⬤ The European Union spent €4.607 trillion on social protection benefits in 2023, according to fresh data from Eurostat. The spending includes both cash payments and in-kind support distributed across member states, covering essential areas like healthcare, family assistance, unemployment benefits and housing support. The figures show how different EU and EFTA countries structure their welfare spending.
⬤ Cash benefits remain the dominant form of social support across most of Europe. Italy leads with 76.4% of its social protection budget going to cash payments, while Greece follows closely at 75.9%. Poland, Romania, Portugal and Latvia also dedicate over two-thirds of their welfare budgets to direct cash transfers. This pattern reflects traditional welfare models built around direct income support for citizens.
⬤ Sweden and Ireland stand out with a different approach, showing the highest shares of in-kind benefits at 48.4% and 47.3% respectively. Instead of cash payments, these countries focus more on delivering public services directly—things like healthcare, social care and housing assistance. Denmark, Finland and the Netherlands follow a similar model with substantial in-kind programs. The data also reveals differences between means-tested and universal programs, showing how countries target their social support differently.

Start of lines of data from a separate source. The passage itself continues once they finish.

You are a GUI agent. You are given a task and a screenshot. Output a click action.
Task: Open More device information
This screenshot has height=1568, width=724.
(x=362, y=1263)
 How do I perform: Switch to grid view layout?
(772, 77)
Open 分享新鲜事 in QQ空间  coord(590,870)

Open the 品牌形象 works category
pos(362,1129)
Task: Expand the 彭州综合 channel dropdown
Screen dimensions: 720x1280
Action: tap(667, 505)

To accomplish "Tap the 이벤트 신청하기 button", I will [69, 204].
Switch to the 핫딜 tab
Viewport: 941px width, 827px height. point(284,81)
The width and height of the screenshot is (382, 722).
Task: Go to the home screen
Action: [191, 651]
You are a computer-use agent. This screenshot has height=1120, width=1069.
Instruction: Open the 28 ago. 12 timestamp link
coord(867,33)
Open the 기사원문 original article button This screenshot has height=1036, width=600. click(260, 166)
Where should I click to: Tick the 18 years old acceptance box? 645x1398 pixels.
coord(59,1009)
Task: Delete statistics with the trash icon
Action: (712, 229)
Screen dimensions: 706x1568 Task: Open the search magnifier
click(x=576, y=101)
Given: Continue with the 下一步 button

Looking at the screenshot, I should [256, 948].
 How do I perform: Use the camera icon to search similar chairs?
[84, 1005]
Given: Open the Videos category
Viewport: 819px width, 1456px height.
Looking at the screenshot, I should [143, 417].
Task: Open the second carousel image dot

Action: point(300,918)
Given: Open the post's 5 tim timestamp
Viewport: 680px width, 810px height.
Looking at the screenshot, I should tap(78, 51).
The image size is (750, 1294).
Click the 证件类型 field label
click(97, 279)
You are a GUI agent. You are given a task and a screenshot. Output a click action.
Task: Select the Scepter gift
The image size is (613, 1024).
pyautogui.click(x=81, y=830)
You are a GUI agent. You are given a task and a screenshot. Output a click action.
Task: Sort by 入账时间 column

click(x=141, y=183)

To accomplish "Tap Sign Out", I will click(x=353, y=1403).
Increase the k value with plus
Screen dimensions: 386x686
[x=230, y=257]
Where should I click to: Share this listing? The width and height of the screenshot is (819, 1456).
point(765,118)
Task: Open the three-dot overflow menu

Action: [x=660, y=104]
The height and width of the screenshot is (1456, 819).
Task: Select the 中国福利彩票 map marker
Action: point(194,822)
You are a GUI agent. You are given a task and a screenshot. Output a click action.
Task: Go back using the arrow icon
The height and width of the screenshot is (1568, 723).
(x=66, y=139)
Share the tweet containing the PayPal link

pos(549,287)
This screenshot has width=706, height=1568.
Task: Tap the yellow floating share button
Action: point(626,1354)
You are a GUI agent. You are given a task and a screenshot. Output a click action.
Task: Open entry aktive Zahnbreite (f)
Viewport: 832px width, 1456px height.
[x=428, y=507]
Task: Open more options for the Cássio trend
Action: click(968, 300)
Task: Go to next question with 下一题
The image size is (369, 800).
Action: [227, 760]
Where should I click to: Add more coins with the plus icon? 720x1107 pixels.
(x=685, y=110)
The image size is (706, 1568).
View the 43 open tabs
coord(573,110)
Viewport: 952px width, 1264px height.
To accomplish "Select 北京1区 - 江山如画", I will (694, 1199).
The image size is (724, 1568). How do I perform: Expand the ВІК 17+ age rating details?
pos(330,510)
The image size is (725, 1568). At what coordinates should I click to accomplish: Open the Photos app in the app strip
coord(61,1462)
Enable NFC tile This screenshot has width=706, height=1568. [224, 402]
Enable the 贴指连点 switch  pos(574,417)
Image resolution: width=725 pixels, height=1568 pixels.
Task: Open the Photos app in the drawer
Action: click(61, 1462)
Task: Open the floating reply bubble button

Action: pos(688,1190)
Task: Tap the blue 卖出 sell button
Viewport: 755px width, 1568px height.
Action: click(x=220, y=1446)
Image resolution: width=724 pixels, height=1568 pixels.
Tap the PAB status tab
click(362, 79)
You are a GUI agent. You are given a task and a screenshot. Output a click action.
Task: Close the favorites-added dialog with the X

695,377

⬤ These spending patterns matter because they reflect each country's policy priorities, demographic realities and welfare philosophies. Whether a nation leans toward cash payments or public services affects everything from social outcomes to budget planning and how well support systems handle crises. The 2023 figures provide a clear picture of how EU countries are adjusting their social protection systems while facing economic pressures and changing social needs.